Jimmy Anderson’s magic gives England hope of a miracle

A maiden five-for in Australia has allowed tourists to dream of an improbable victory

James Anderson took five wickets as England bowled Australia out for 138 in Adelaide. Photograph: William West/AFP

James Anderson took five wickets as England bowled Australia out for 138 in Adelaide. Photograph: William West/AFP

 

Jimmy Anderson does his best work after midnight. Australian time. For cricket fans in this country, the presence of the world’s most productive seam bowler of this decade is more theoretical than palpable. He lives on cable TV in the middle of football season.

But his record in Australia? That is a story we’re familiar with. Sure he did well in 2010-11, but got properly carted in the whitewashes either side. He’s the guy George Bailey hit for a record 28 runs from an over. Bailey played five Tests.

Anderson isn’t that quick either, which is readily equated to not that good. Sure, he can nip it on a green-top in mild England, but how does he go on a flat track in an unforgiving Australian summer? Not well enough to be concerned about. Right?

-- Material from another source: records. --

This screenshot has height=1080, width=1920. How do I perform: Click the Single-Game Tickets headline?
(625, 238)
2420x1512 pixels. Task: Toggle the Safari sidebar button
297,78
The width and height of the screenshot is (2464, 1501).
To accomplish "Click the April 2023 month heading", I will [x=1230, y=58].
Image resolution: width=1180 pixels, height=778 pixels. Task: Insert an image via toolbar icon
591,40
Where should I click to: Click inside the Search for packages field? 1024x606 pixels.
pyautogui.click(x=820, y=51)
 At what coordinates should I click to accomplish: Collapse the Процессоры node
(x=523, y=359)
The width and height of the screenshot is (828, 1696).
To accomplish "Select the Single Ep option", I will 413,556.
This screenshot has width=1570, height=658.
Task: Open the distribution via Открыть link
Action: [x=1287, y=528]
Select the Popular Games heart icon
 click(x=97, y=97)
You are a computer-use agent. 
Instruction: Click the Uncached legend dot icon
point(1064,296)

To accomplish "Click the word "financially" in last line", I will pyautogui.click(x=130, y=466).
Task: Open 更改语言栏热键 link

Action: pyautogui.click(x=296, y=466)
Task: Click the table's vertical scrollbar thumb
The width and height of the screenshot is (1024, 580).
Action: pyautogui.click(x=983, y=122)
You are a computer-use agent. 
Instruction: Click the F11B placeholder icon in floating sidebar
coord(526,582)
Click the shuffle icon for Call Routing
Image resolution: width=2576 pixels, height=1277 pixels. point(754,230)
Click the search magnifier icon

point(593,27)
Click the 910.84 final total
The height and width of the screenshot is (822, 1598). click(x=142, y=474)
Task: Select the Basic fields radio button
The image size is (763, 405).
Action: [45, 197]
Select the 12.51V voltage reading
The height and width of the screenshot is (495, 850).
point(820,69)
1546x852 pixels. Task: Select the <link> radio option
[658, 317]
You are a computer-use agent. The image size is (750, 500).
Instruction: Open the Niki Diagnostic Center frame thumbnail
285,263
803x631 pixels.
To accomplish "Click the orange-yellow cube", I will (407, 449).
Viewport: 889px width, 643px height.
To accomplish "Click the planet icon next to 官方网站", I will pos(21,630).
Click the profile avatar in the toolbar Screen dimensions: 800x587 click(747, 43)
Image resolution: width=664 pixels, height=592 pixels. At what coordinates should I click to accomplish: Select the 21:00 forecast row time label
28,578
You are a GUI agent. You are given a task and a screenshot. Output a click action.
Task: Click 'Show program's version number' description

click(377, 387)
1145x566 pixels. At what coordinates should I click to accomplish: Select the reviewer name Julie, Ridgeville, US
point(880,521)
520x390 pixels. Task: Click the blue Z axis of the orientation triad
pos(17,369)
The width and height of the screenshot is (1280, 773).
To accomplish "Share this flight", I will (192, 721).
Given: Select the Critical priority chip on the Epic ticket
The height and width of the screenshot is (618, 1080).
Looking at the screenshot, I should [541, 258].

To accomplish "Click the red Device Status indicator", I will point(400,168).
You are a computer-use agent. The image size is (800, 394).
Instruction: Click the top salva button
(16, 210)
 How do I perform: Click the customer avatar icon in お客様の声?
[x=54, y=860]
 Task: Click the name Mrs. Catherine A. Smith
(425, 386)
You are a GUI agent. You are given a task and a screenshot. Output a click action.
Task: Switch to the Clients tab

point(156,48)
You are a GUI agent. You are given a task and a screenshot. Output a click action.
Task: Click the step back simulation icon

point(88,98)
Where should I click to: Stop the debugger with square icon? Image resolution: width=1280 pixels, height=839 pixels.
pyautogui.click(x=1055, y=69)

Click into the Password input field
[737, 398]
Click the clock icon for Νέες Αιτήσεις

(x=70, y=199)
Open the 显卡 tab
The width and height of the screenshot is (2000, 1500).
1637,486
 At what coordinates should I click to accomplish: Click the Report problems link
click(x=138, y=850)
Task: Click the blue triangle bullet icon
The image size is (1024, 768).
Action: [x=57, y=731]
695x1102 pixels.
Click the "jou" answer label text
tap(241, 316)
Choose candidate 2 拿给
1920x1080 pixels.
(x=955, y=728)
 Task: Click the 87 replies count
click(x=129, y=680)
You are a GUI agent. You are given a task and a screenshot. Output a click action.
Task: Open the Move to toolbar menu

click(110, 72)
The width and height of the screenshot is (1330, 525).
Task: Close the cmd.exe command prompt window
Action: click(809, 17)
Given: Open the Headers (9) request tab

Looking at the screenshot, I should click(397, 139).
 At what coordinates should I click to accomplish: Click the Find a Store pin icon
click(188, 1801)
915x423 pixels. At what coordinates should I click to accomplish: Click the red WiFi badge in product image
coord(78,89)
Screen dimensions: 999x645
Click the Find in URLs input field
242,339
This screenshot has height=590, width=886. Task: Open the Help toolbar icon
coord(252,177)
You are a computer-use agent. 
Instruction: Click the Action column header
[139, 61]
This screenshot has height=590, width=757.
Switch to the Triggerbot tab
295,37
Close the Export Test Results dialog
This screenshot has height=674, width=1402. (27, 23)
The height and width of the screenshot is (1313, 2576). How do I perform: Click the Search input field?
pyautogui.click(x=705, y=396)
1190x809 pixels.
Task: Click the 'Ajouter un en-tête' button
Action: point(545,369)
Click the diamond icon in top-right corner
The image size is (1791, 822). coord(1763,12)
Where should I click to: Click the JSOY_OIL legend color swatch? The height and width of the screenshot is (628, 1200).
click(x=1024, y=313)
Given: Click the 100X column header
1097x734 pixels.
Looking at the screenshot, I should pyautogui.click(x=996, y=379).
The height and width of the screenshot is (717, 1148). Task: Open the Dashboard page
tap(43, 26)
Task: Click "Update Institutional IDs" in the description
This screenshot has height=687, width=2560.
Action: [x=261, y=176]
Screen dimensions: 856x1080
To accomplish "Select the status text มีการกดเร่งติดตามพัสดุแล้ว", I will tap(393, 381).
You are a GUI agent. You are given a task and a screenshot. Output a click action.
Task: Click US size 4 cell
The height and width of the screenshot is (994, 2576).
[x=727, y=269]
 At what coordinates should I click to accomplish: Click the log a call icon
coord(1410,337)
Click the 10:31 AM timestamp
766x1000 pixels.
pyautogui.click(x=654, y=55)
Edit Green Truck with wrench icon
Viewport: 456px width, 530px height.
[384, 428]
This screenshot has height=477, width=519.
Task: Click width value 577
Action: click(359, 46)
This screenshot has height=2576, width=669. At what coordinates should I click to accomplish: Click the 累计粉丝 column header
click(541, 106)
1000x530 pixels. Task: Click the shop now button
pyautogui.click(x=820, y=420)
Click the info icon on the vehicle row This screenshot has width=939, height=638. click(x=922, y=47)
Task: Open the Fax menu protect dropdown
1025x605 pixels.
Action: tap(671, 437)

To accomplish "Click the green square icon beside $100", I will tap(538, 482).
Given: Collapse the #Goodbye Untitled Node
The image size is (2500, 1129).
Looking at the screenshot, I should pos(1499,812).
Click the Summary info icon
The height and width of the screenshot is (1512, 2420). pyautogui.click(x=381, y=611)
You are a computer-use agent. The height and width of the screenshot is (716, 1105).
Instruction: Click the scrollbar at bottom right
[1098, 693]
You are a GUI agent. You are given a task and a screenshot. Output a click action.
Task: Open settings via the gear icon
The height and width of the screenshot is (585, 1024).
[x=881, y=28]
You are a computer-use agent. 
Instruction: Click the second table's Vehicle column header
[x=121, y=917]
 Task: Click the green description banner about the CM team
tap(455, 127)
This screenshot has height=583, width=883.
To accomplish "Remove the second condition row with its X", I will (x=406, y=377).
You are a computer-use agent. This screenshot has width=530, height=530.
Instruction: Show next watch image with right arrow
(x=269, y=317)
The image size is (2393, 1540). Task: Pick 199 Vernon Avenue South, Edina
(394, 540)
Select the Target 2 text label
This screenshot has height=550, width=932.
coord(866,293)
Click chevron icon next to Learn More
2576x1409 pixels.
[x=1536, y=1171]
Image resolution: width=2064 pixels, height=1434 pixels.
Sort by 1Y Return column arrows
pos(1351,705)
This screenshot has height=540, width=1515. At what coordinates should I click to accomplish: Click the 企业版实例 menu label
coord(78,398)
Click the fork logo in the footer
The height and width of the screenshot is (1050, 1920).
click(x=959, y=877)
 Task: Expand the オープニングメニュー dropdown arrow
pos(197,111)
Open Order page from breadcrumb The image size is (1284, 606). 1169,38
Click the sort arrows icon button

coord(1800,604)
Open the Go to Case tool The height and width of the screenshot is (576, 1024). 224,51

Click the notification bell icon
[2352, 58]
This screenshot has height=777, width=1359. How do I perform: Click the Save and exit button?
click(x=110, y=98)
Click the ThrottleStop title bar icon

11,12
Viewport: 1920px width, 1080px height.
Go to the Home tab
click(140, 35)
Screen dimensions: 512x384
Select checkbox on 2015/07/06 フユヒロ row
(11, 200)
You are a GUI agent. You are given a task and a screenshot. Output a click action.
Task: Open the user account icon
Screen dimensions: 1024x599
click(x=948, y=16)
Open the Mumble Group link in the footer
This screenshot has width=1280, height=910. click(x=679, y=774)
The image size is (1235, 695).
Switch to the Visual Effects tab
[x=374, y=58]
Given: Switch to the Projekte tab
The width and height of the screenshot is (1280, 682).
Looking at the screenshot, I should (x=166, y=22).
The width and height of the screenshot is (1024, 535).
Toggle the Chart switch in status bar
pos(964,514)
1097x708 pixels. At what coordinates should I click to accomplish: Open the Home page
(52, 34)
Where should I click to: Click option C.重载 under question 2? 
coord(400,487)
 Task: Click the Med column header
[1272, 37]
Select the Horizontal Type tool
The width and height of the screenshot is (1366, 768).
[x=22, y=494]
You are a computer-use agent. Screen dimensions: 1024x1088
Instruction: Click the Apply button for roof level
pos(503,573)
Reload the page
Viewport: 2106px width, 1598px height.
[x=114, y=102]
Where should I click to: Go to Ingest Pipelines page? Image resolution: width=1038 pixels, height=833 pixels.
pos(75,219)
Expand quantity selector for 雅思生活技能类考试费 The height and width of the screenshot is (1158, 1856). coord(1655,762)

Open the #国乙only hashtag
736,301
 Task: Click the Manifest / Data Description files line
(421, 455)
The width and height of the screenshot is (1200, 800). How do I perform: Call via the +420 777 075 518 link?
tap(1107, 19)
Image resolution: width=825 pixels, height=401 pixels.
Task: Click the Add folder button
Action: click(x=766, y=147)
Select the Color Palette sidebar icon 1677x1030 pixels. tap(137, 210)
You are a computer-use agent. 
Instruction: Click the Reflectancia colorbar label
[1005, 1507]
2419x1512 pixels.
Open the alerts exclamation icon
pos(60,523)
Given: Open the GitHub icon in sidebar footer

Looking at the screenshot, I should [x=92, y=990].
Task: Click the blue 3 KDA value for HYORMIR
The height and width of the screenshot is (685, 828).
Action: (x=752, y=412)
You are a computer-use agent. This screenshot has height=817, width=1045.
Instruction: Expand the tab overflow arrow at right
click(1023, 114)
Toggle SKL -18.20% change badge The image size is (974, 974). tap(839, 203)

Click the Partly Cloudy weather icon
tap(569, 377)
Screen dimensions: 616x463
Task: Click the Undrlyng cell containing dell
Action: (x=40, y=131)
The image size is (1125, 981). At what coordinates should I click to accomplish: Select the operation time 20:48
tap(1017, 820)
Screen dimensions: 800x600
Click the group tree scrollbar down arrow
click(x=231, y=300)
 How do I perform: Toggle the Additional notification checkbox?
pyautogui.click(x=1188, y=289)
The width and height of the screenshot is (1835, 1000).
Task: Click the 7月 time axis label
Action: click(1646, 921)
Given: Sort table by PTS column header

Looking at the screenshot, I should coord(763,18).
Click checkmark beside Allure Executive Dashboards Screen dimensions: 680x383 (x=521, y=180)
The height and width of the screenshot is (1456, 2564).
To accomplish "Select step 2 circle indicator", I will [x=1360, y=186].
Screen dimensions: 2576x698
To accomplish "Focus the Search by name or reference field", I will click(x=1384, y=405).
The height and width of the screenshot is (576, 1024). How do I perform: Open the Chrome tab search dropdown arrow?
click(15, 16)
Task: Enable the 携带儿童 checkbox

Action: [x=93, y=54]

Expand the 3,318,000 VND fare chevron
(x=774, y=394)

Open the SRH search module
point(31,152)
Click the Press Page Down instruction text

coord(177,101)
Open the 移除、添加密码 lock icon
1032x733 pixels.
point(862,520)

Perhaps that’s what Steve Smith thought when allowing Anderson use of a new pink ball under lights. By the assessment of Australia’s assistant coach, David Saker, it backfired, giving England a puncher’s chance of a ridiculous victory. One made possible by Anderson, who picked a handy time to record his first five-wicket bag in Australia. Overall, he now has 25 of them, second only to Ian Botham’s 28 for England. Yep – just another trundler.

Being able to bowl rather than follow on was a gift that kept on giving for the 35-year-old, as he attacked the hosts’ edges and stumps until they were routed. No Australian got beyond 20, with none more exposed than Peter Handscomb. The Australia No5 was utterly worked over, before giving Anderson his wicket with a stroke he will never want to see on replay. It was a fitting end given just how out of touch he finds himself at this crucial part of the summer.

“Our plan is working,” Anderson said of success against the Victorian, attacking his stumps early when the right-hander sets up deep in the crease. Between Brisbane and Adelaide, Handscomb was dismissive of scrutiny about his stance from former players. He had succeeded against some of the best bowlers in the world, went his argument, so why should it be different against Anderson? That might need a rethink.

That’s easier than it sounds, as Simon Katich can attest. In the 2005 Ashes, he was suffering a similar problem in balance to the one he identifies in Handscomb at the moment. The intensity of that series made it impossible to make a meaningful technical adjustment mid-stream.

Vulnerable

It leaves Handscomb vulnerable for the first time since winning his baggy green. On paper that looks incongruous to his batting average, north of 47 in 12 Tests so far; a man who played a vital hand to save a match in India earlier this year, and a very brave one to survive in the brutal heat of Bangladesh. Captaincy has been in Handscomb’s future, not exile.

Yet here he is, the man most likely to make way if Australia do elect to change the composition of their XI in favour of a batting all-rounder for Perth – the nation’s least forgiving surface this season. In the most recent two Sheffield Shield games at the ground, more than 2,800 runs have been tallied with 325 chased in one. It is not the place to go without a back-up for an injury-prone attack.

Mark Waugh, a national selector, gave an insight into that preference last week. “Ideally, you want a man at six who bowls seam-up as your batting all-rounder.” With Mitchell Marsh bowling again, and having clobbered 95 and 141 in the aforementioned Waca run-fests, these dots don’t take much joining. And his older brother Shaun is going nowhere.

Peter Handscomb’s place in the Australia side for the third Test in Perth is under threat. Photograph: Dave Hunt/EPA
Peter Handscomb’s place in the Australia side for the third Test in Perth is under threat. Photograph: Dave Hunt/EPA

That this is a point of interest speaks to another sketchy day at the office for Australia. Teams that romp to a 2-0 lead and rub their opponents’ nose in it don’t get changed. “The last two days haven’t gone to plan,” Saker observed of the ongoing sore of having that second bat. “In hindsight, we didn’t get an opportunity to bowl with the new ball under lights. That was our chance. Maybe we got it wrong.” What he said.

Meanwhile, England go to bed halfway there, and still very much living on a prayer, but with confidence renewed from nowhere. “We are delighted to be in this position, to be in any chance to win this game,” said Anderson. He has earned his side a grandstand finish.